ホームページの固定ページ(トップ・診療案内・アクセス)だけでは対応できる検索キーワードに限りがあります。ブログは「検索の入口を増やす」最も効果的な手段です。
② 病院の専門性・信頼性が高まる
診療に関連した専門的な情報を継続的に発信することで、「この病院の先生は詳しい・信頼できる」という印象が飼い主さんに蓄積されます。「先生のブログを読んで、この病院なら安心して任せられると思って来ました」という来院理由は、ブログを継続している病院でよく聞かれる声です。
専門的なコンテンツの蓄積は、GoogleのE-E-A-T(経験・専門性・権威性・信頼性)評価向上にも直結します。
③ 既存の飼い主さんとの関係が深まる
定期的に役立つ情報を発信することで、既存の飼い主さんがホームページを繰り返し訪れるきっかけを作れます。「先生のブログを読んでいます」「ブログに書いてあったことを試してみました」という飼い主さんとの会話は、信頼関係の深化につながります。
④ AI検索での露出が増える
「犬の熱中症対策を教えて」「猫の慢性腎不全の食事管理はどうすればいいか」というAI検索への質問に対して、その内容に答えるブログ記事を持つホームページは引用されやすくなります。ブログ記事の蓄積は、AI検索時代の集患において非常に重要な資産です。
⑤ 採用にも効果がある
ブログで「院長の診療への思い」「職場の日常」「スタッフの声」を発信することは、求職者への訴求にもなります。「院長のブログを読んでこの病院で働きたいと思いました」という応募者が出てくることは、ブログを継続している病院で実際に起きていることです。
2.続かない理由を取り除くテーマ選びの考え方
ブログが続かない最大の原因は「何を書くかがわからない」という状態です。この問題を解決するテーマ選びの考え方を解説します。
「飼い主さんの質問」からテーマを選ぶ

ブログのテーマ選びで最も効果的な方法は、「診察中に飼い主さんからよく聞かれる質問」からテーマを取ることです。「フィラリアの予防薬はいつから始めればいいですか」「シニア犬の散歩はどのくらいがいいですか」「猫がご飯を食べなくなったのですが、心配ですか」など、毎日の診察の中で繰り返し受ける質問は、飼い主さんが本当に知りたい情報です。

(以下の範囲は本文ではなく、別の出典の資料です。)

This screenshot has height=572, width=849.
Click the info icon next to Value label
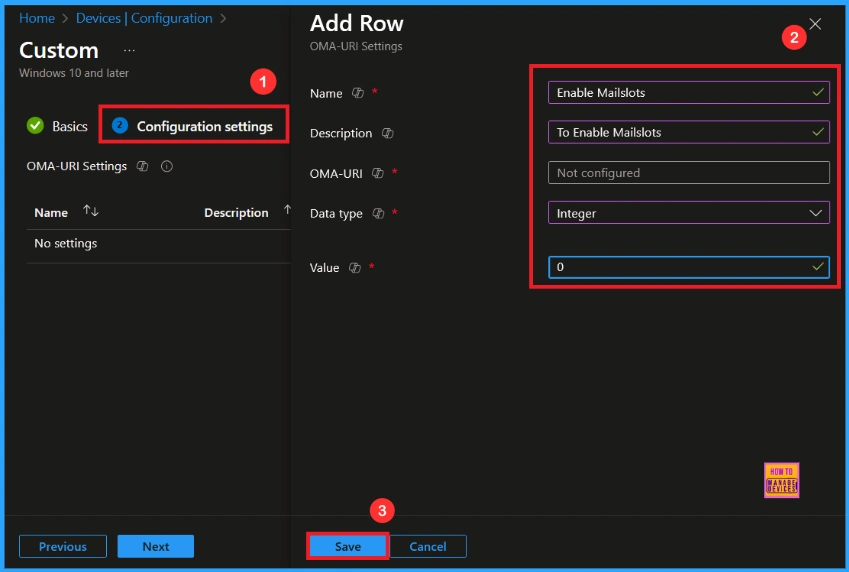[355, 268]
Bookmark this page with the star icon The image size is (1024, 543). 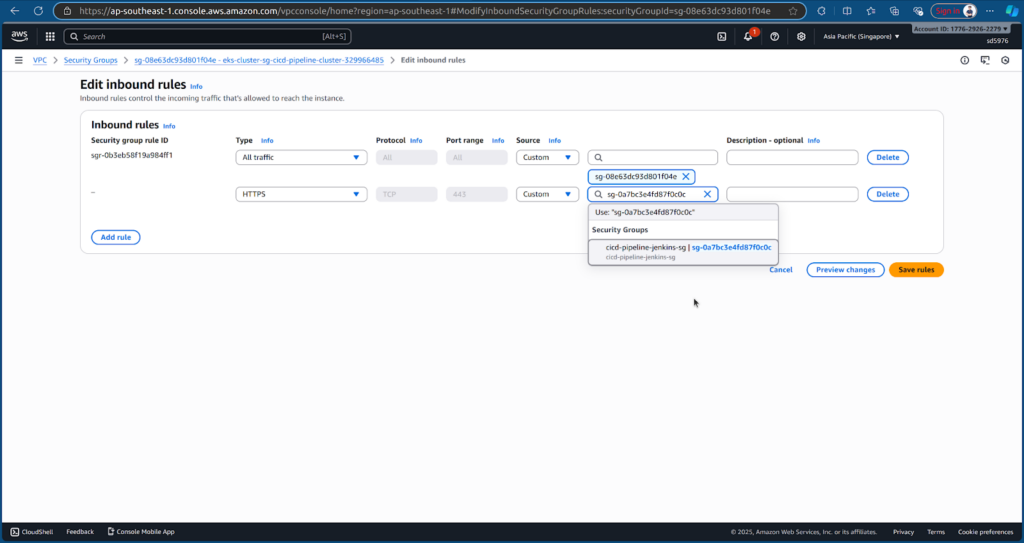pyautogui.click(x=793, y=11)
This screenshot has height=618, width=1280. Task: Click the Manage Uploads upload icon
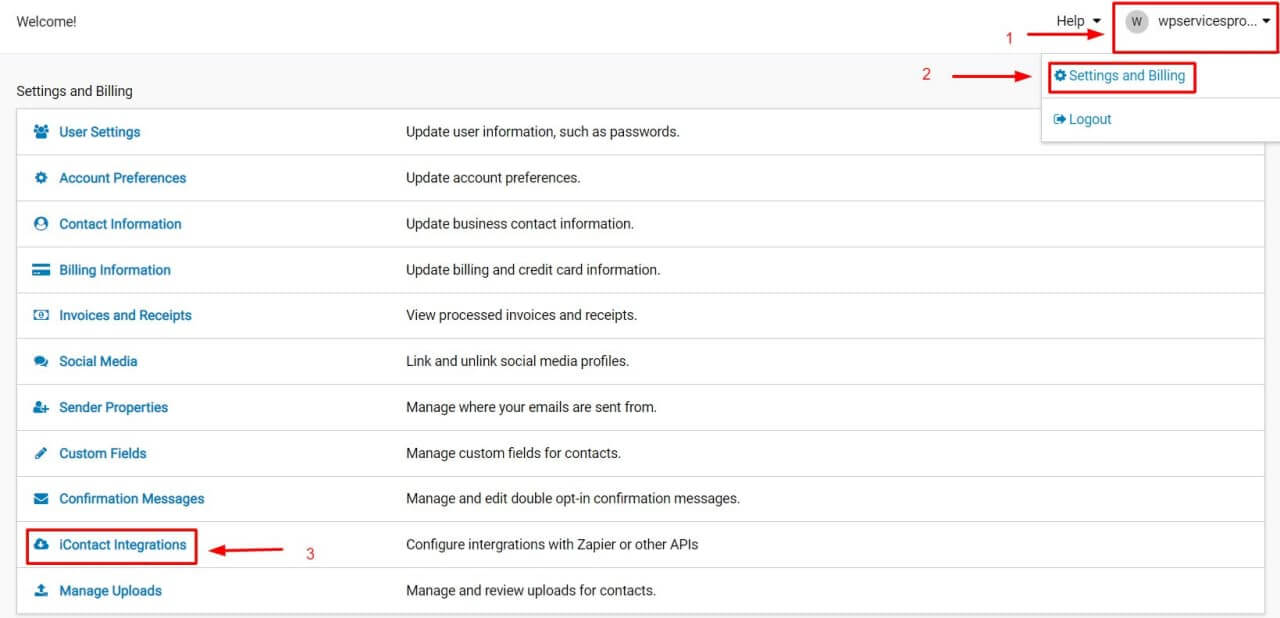click(40, 591)
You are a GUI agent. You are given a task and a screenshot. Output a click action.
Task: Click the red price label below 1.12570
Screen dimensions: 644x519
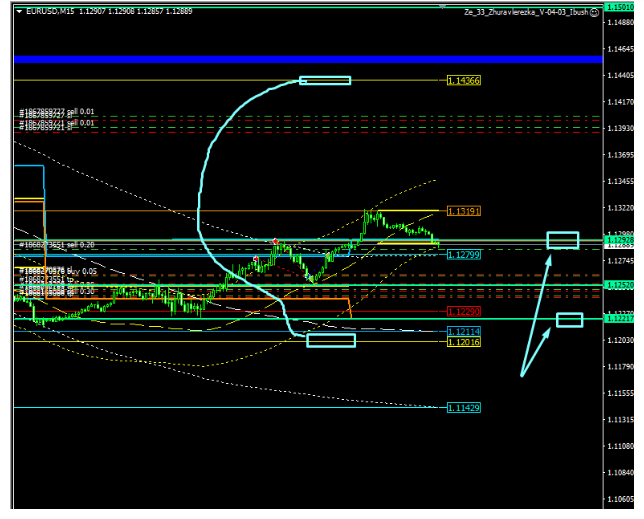[x=464, y=311]
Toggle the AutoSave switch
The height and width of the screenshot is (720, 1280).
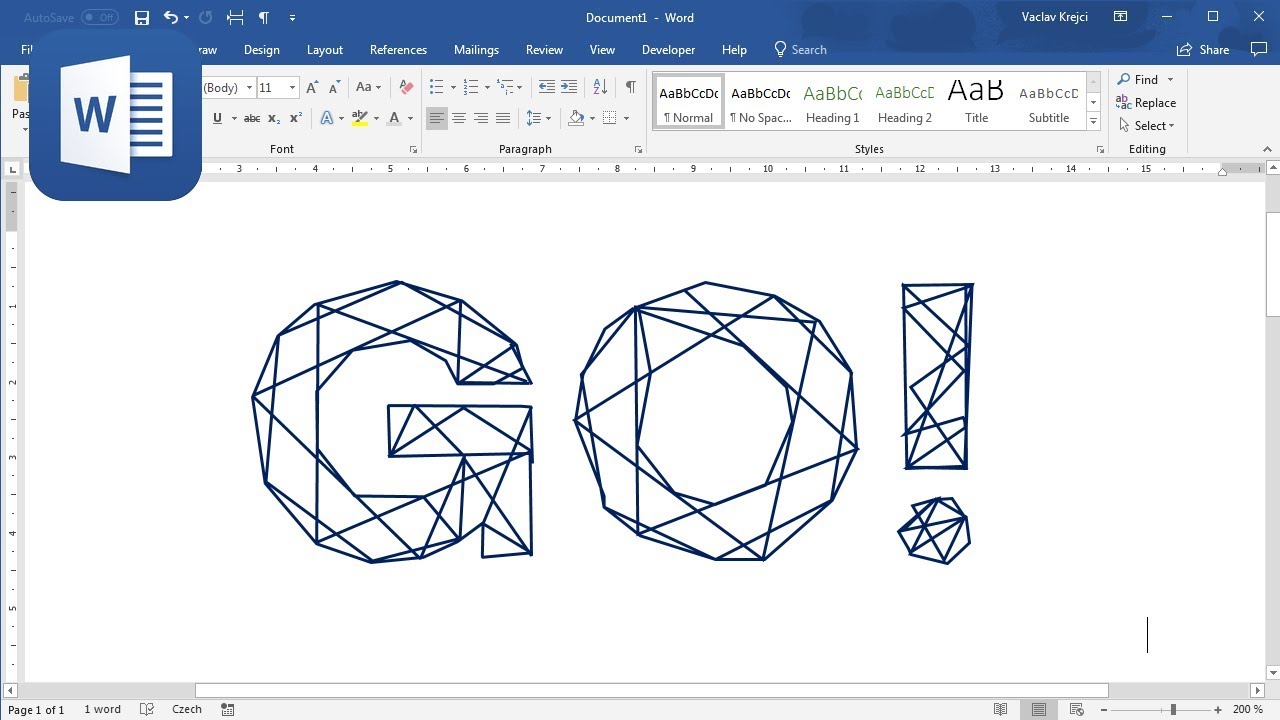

「診察でよく聞かれること」を書くだけでよいというシンプルな基準が、「何を書けばいいかわからない」という悩みを解消します。さらに、その質問に対してブログで丁寧に答えておくことで、次に同じ質問をされたときに「詳しくはブログに書いてありますので、見てみてください」と案内できるという実用的なメリットもあります。
「季節・時期」でテーマを決める
「この時期になるといつも聞かれること」「この季節に多い症例」というテーマは、季節が来るたびに自然とテーマが浮かんでくるため、継続しやすいです。「春:フィラリア予防の開始」「夏:熱中症・皮膚トラブル」「秋:健康診断のすすめ」「冬:関節の痛み・泌尿器トラブル」というように、12ヶ月分の季節テーマをあらかじめリストアップしておくことで、年間のブログテーマが自然と決まります。
「得意・興味がある分野」からテーマを選ぶ
院長先生が特に詳しい・興味がある診療分野のブログは、自然と文章に熱が入り、質の高いコンテンツになります。「皮膚疾患が専門だから、皮膚に関するブログを書く」「シニアケアに力を入れているから、老犬・老猫の健康管理を連載する」というように、自分の専門性と興味から書けるテーマを優先することで、継続しやすくなります。
3.院長が書きやすいテーマ30選
実際にブログテーマを考えるときの参考になるよう、動物病院の院長先生が書きやすいテーマを30個リストアップします。
予防医療・健康管理系(書きやすく検索需要が高い)

「犬のワクチン接種の種類と受けるべき時期」「猫のワクチン接種、コアワクチンとノンコアワクチンの違い」「フィラリア予防薬の種類と選び方」「ノミ・ダニ予防を始める時期と方法」「犬の健康診断、何歳から何年おきに受けるべきか」「猫の健康診断で何がわかるか」「歯石除去の流れと麻酔についての正しい知識」「シニア犬の食事で気をつけること」「シニア猫の水分補給が大切な理由」「犬の体重管理と肥満が引き起こすリスク」
症状・疾患の解説系(飼い主さんの検索ニーズが高い)
「犬が水を大量に飲むようになったときに考えられる病気」「猫が嘔吐を繰り返すときに注意すべきサイン」「犬の耳が臭い・赤い、外耳炎の原因と対処法」「猫の慢性腎臓病、早期発見のために知っておきたいこと」「犬のアトピー性皮膚炎、症状と治療の選択肢」「猫の口内炎、どんな症状が出たら受診すべきか」「老犬の認知症(認知機能不全症候群)のサインと対応」「犬の膝蓋骨脱臼、予防とケアのポイント」「猫の泌尿器トラブル、頻尿・血尿が出たら」「犬の消化器トラブル、下痢・嘔吐の受診タイミング」
飼育・生活アドバイス系(親しみやすく読まれやすい)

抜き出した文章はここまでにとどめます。